Now the first thing we should clarify here is that we’re not talking about a continent, but more of a small atoll connected by a huge floating patch of carnivorous seaweed! Ha ha! Now, with that out of the way, here’s the story - and it’s a pretty simple one! We’re aboard a small ship of fools, which flees a North African port on its way to Venezuela! Everyone on board has a solid reason for not wanting to be in Africa any more, as they’re a collection of unfortunates, ne’er-do-wells, dipsomaniacs and complainers!
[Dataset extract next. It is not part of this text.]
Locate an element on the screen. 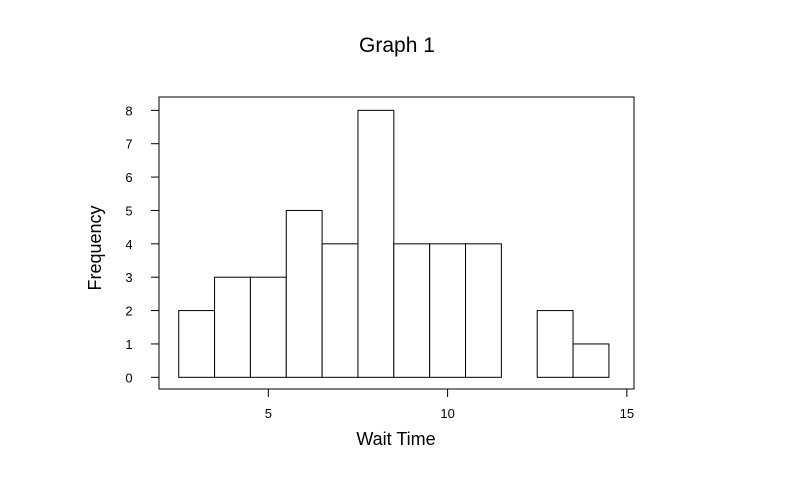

Eric Porter from Hands of the Ripper is Captain Lansen, desperate to keep his old tub afloat; the most prominent passenger, meanwhile, is played in a key of sad regret by Hildegard Knef from Fedora! The rest of the passengers and crew are a collection of famous British film faces, including Suzanna Leigh from The Deadly Bees and Lust for a Vampire as an oversexed heiress; Nigel Stock from The Great Escape and Young Sherlock Holmes as the doctor/father she hates; Tony Beckley from Revenge of the Pink Panther and When A Stranger Calls as the perpetual drinker who sobers up and does a 360-degree personality change; James Cossins from The Horror of Frankenstein and The Man With the Golden Gun as the chief engineer; and of course Hammer staple Michael Ripper from The Reptile and Curse of the Mummy’s Tomb and so many others!

For quite a while this motley gang sails, argues, drinks, fights, and loves, but the discovery of dozens of barrels of high explosive triggered by contact with water causes some consternation, and the lifeboat flight of most of the crew! Then the boat is mired in seaweed and the captain and his passengers become aware that a strange civilization of conquistadors, led by a teenager called El Supremo, who is in turn controlled by a guy in KKK headwear, want to take their supplies and feed them to monsters!

Yes, monsters! After the interminable soap-opera lead-up, the last half hour of the picture is all biting seaweed and Aiiii, scungelli! A creature that seems to be all mouth lives in the conquistador’s bilge; a tentacle beast steals away a creepy moustacheman; and the insufferably chipper bartender finally loses his jollity when he’s grabbed by a large biting crab! Ha ha! I have to say, these disgusting monsters really captured my heart, and they were built by none other than Robert A. Mattey, who went on from this experience to build the equally convincing shark in Jaws!

Ha ha, this is a weird movie, and seems a bore here and there, but redeems itself with the monster parade of the last third! The acting is earnest, the theme song ridiculous and wonderful (it would fit well on a mix tape with the song from The Green Slime), and the photography is colourful and lurid, if frequently too reliant on clouds of bilious fog for its atmosphere! I declare The Lost Continent a bad film that’s very much worth watching, and I award it two shoulder balloons!